=== Section Start ===
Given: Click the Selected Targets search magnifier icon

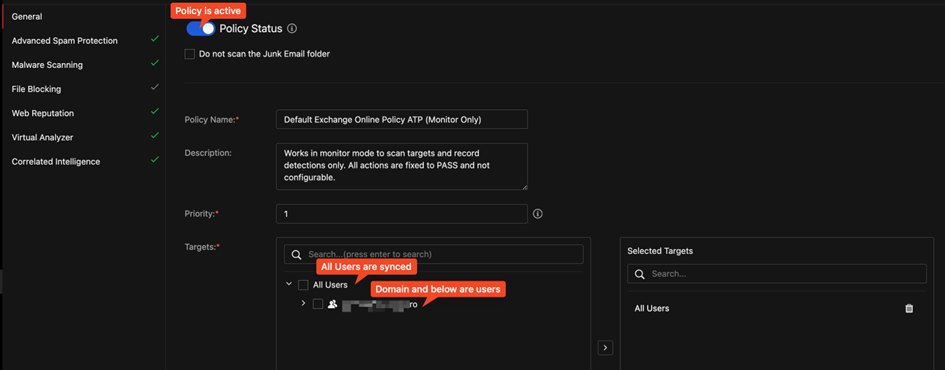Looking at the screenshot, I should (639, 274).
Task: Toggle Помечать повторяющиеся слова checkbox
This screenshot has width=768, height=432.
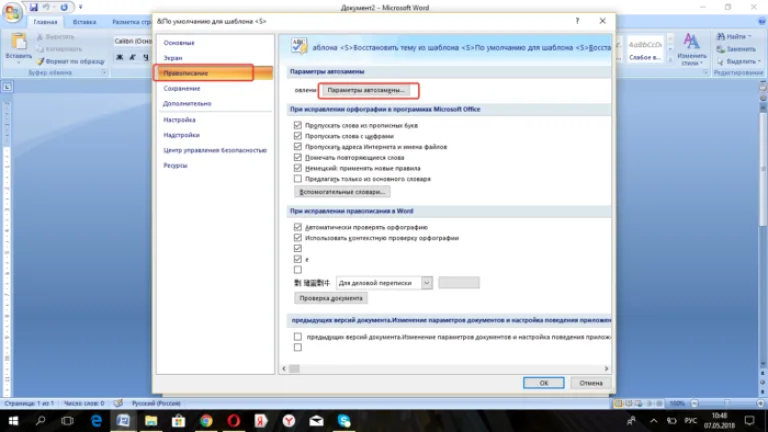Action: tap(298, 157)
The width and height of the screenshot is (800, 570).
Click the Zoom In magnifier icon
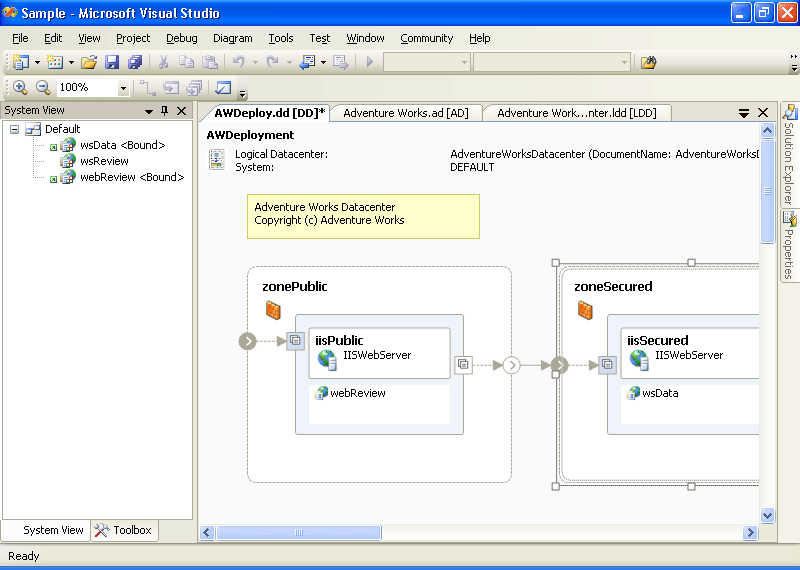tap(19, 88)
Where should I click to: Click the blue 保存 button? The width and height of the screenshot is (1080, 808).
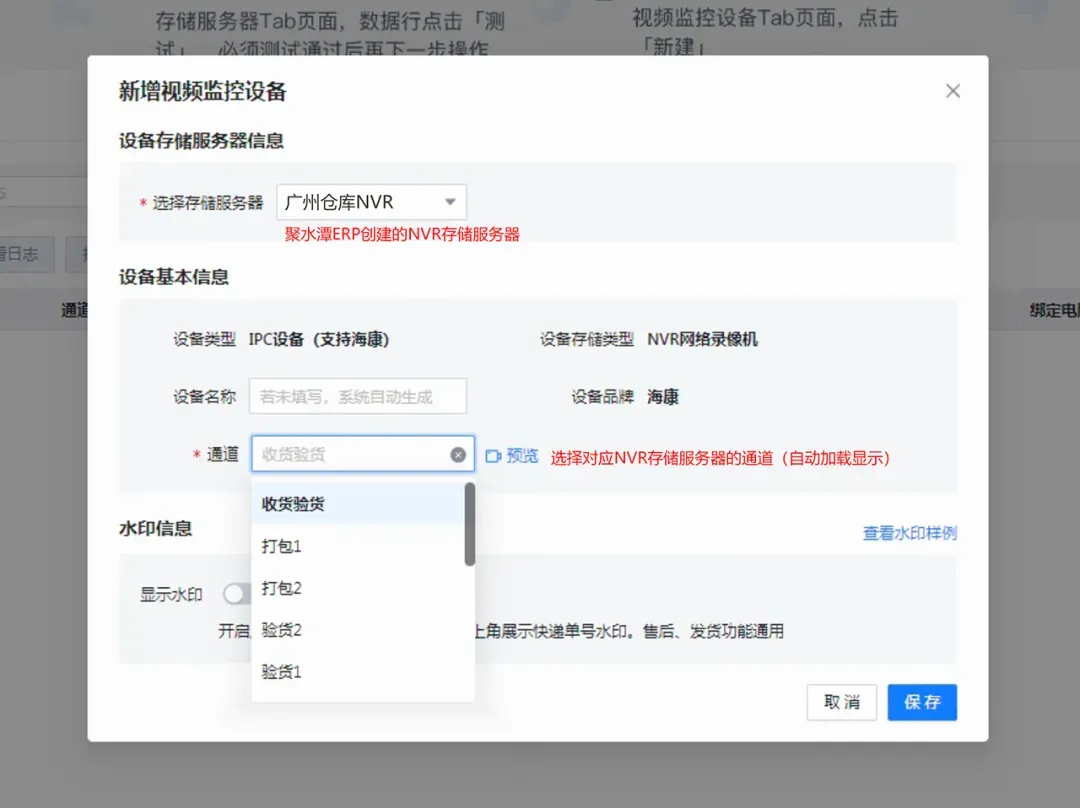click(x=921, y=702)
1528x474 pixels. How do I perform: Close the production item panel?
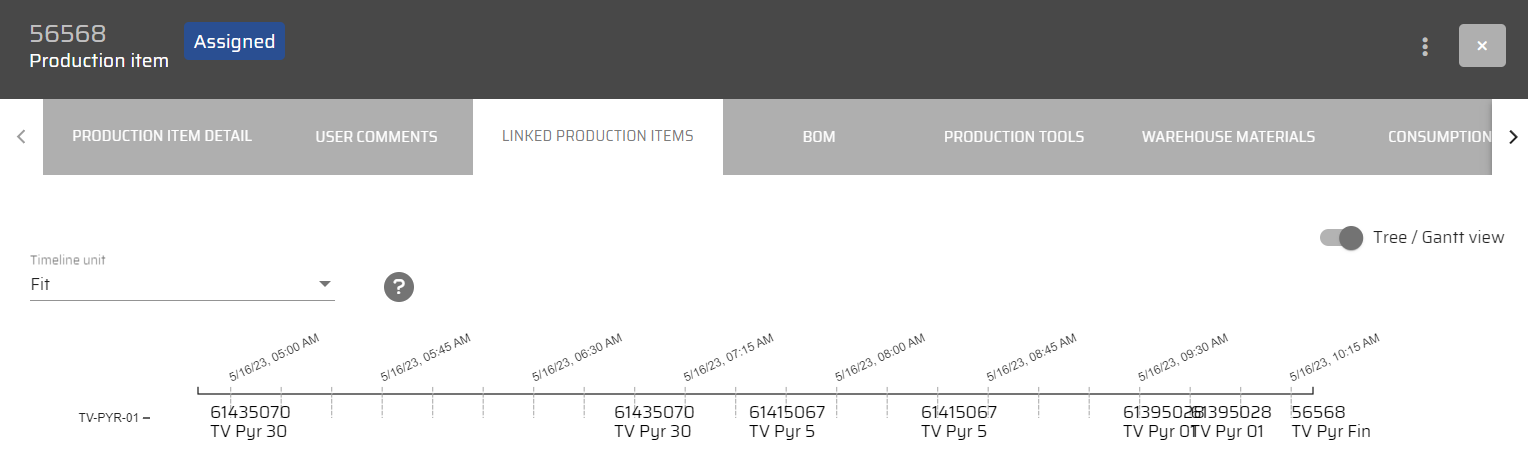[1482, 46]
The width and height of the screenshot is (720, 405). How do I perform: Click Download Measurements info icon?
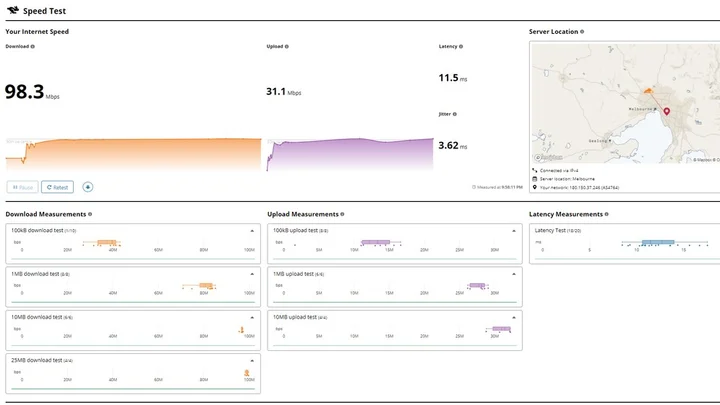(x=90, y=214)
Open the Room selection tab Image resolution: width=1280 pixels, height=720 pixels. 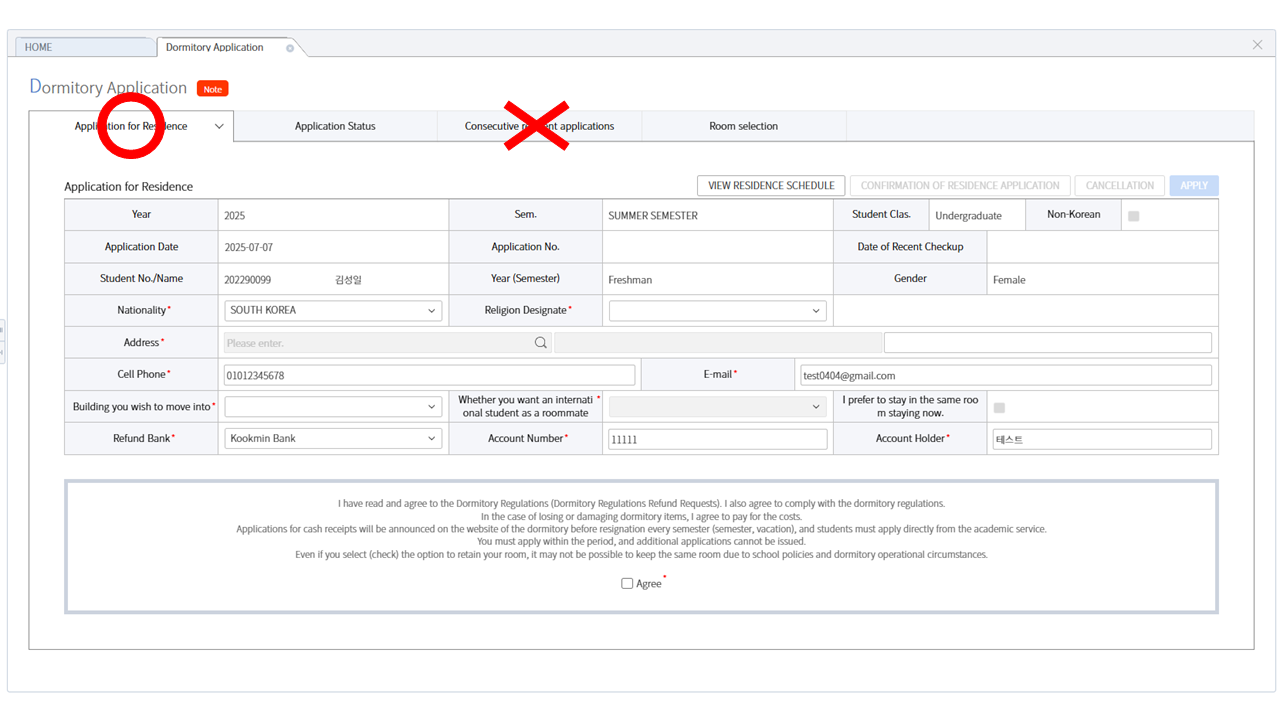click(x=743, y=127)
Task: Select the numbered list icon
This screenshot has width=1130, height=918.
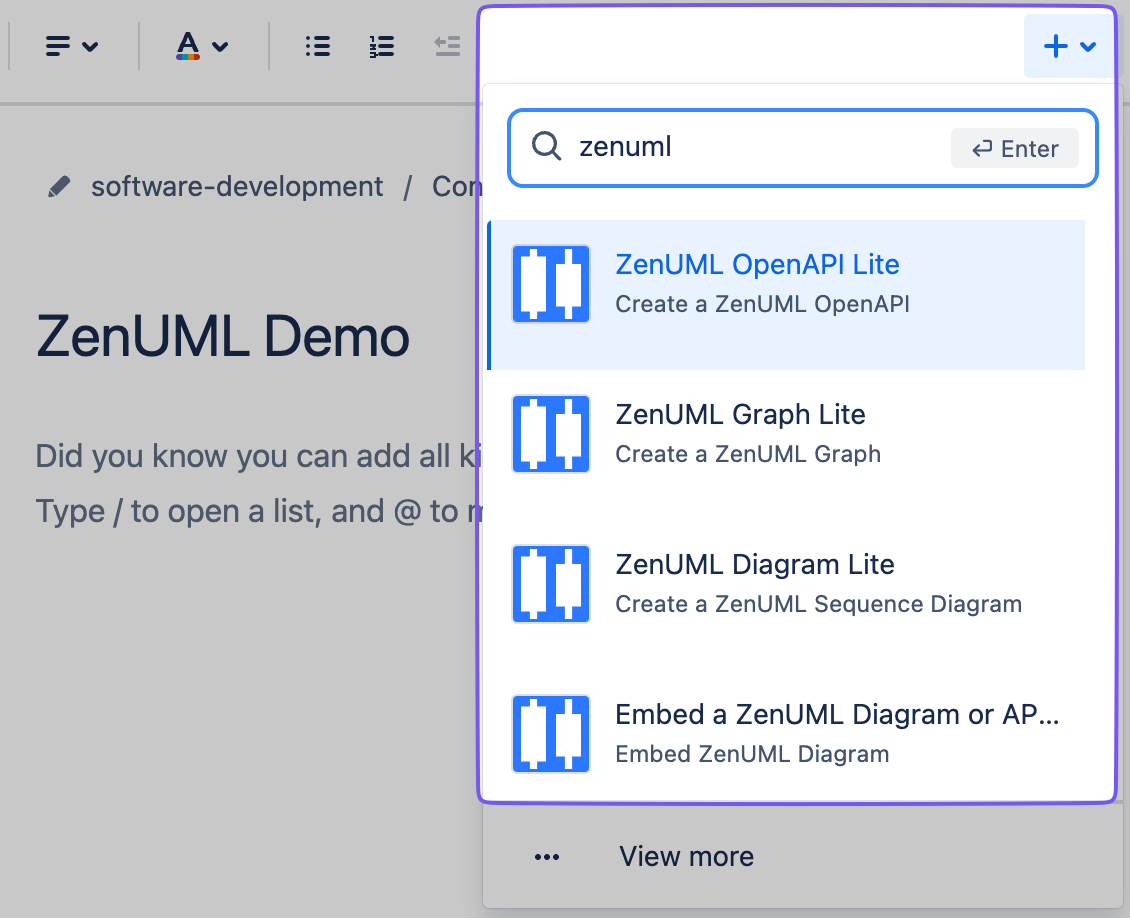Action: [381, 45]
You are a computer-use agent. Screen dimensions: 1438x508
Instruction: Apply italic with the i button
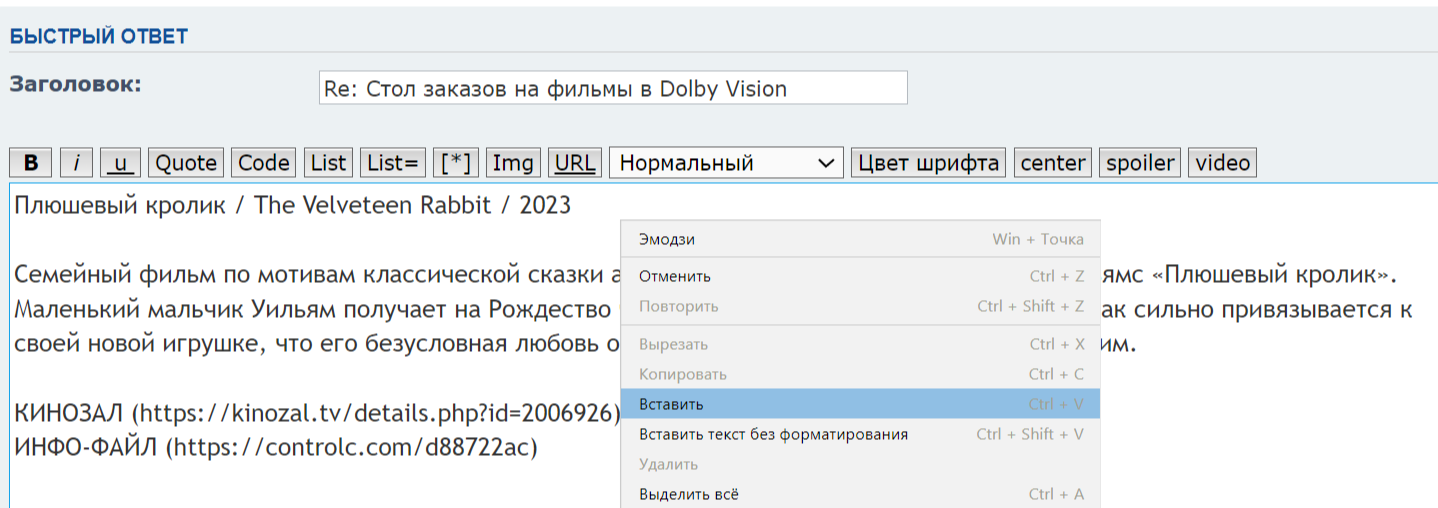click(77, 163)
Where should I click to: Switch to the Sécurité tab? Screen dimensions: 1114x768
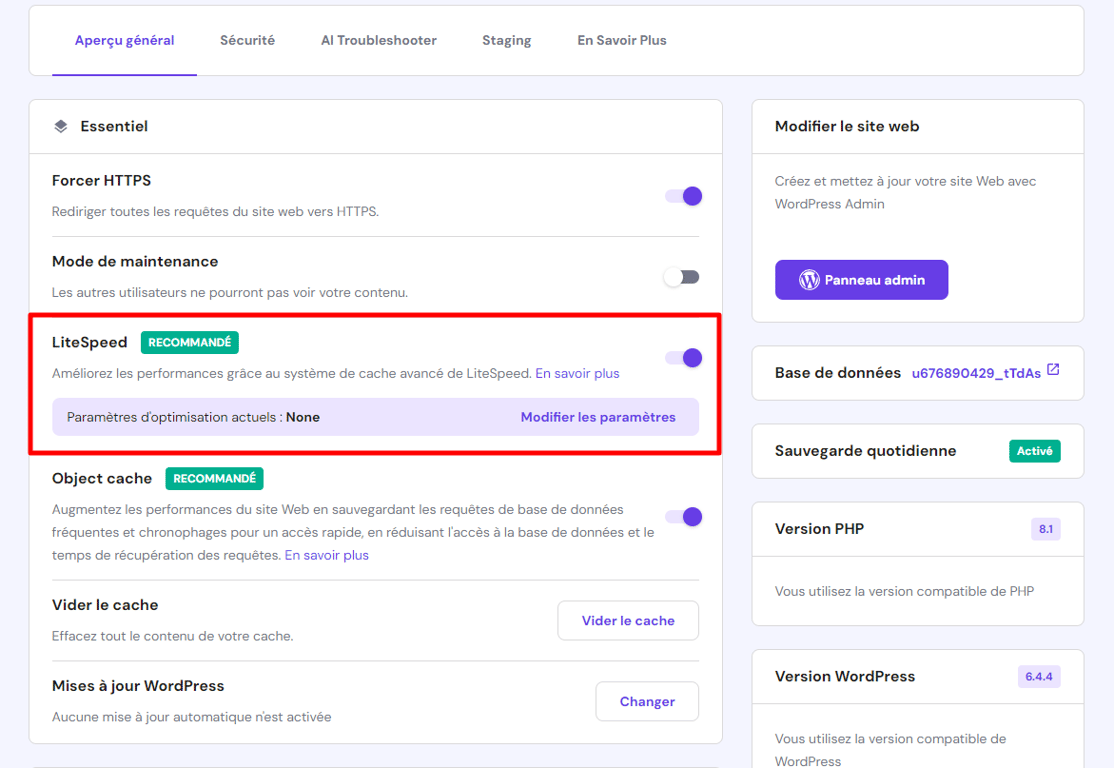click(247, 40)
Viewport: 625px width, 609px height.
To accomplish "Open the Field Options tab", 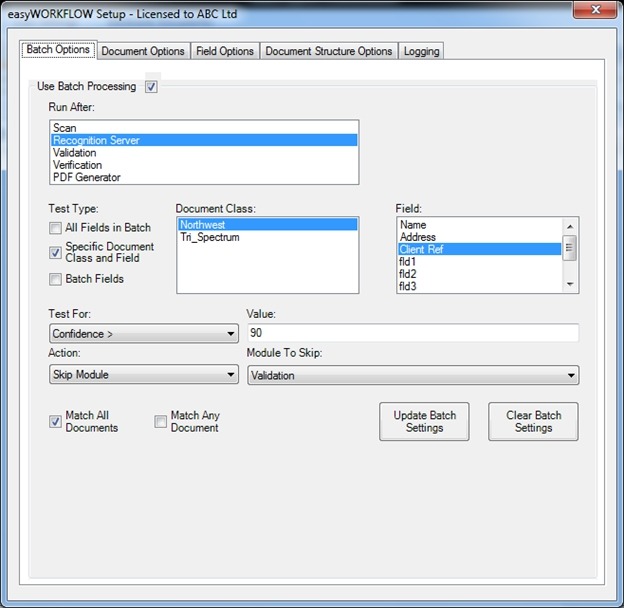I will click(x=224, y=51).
=== Section End ===
AIM OF THE EXERCISE ->
Search the listing above for "Task" and copy every line that has it.

THE ANSWER ->
Task: Toggle Помечать повторяющиеся слова checkbox
Task: Select the numbered list icon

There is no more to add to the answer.